Dans les hauteurs de l’Atlas tellien, le temps semble suspendu autour du monastère de Notre-Dame de l’Atlas. Niché dans le petit village de Tibhirine, ce lieu discret porte en lui une mémoire profonde, à la fois douloureuse et lumineuse.
Une présence fraternelle
C’est ici que vivaient les Moines de Tibhirine, une communauté de religieux cisterciens engagés dans une vie simple, rythmée par la prière, le travail de la terre et le partage avec les habitants. Leur quotidien était fait de gestes humbles, de silence et d’une présence fraternelle au cœur d’un pays majoritairement musulman.
Au-delà des différences de foi, Christian, Bruno, Célestin, Luc, Christophe, Michel et Paul avaient tissé des liens sincères avec les villageois, fondés sur le respect, l’écoute et une forme de spiritualité commune tournée vers l’essentiel. Leur engagement témoignait d’un dialogue vivant entre cultures et religions, loin des tensions qui marquaient pourtant l’Algérie des années 1990.
Une histoire de foi et de courage
C’est dans ce contexte troublé, en pleine Guerre civile algérienne, que leur destin a basculé. En avril 1996, les sept moines sont enlevés puis assassinés. Ce drame marquera profondément les esprits, bien au-delà des frontières algériennes.
Aujourd’hui, le monastère demeure. Silencieux, presque intact. Le vent glisse sur les pierres, les montagnes veillent, immuables.
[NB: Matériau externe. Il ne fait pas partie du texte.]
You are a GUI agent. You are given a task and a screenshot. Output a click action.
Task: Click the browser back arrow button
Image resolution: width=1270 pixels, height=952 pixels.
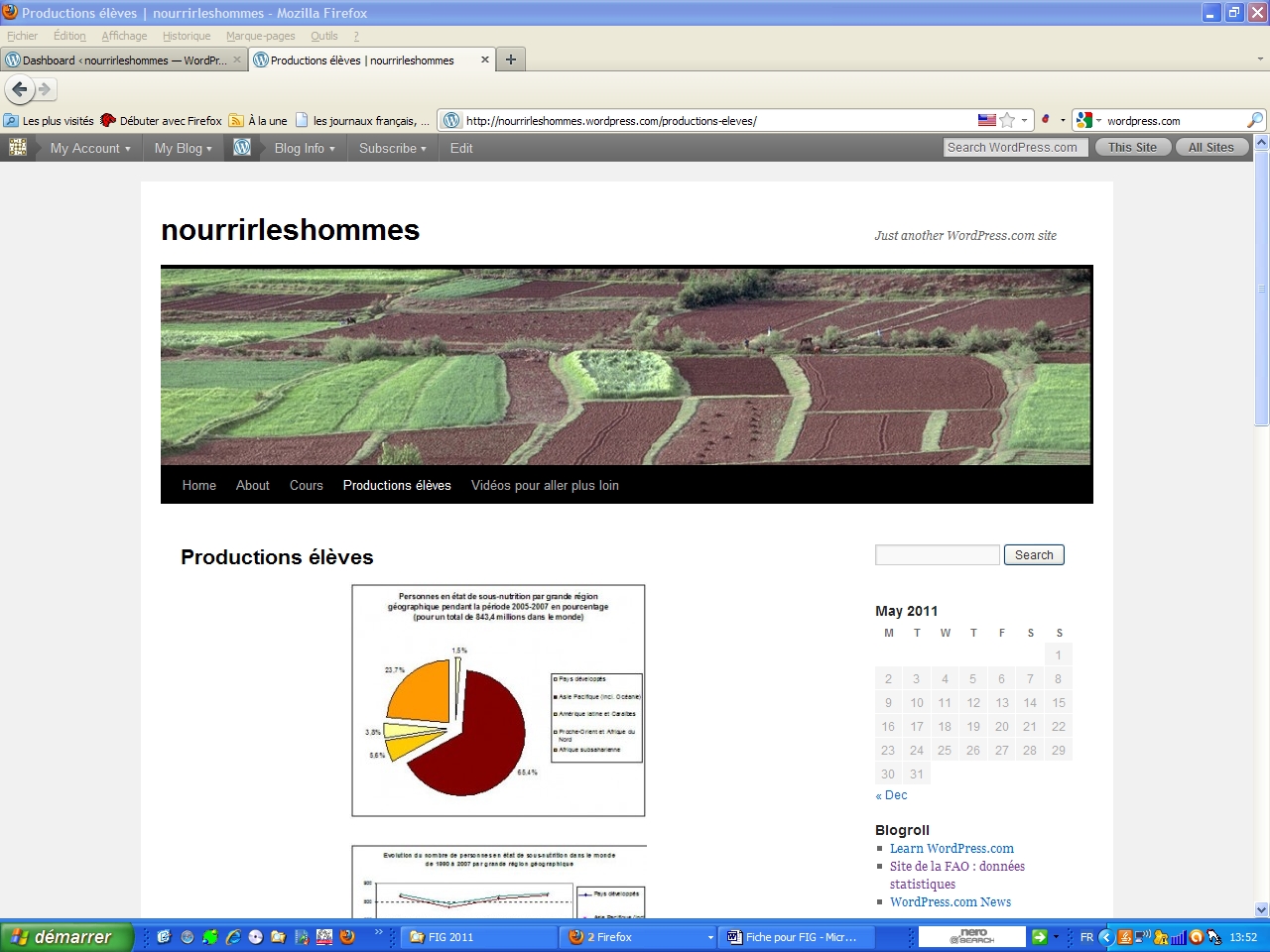click(20, 89)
Les sépultures des moines, simples plaques cernées d’herbes et de fleurs, invitent à la méditation. Elles racontent une histoire de foi, de courage et de fidélité à des convictions profondément humaines.
Capter la trace d’une présence
Cette histoire j’en parle dans mon livre sur l’Algérie. Impossible d’aborder l’histoire de ce pays sans traiter de cet épisode douloureux, sans évoquer ces victimes emblématiques de la férocité fanatique. Mais la chose est délicate. Comment raconter sans tomber dans le sensationnel ? Comment capter l’essence du lieu et de la tragédie qui s’y est déroulée ?
Photographier cet endroit, ces paysages, ces tombes,, c’est tenter de capter la trace d’une présence, l’écho d’une vie donnée. C’est aussi se confronter à la beauté brute des montagnes environnantes — une nature austère, presque mystique, qui semble prolonger le silence des hommes.
À Tibhirine, chaque regard devient contemplation. Chaque image porte la mémoire.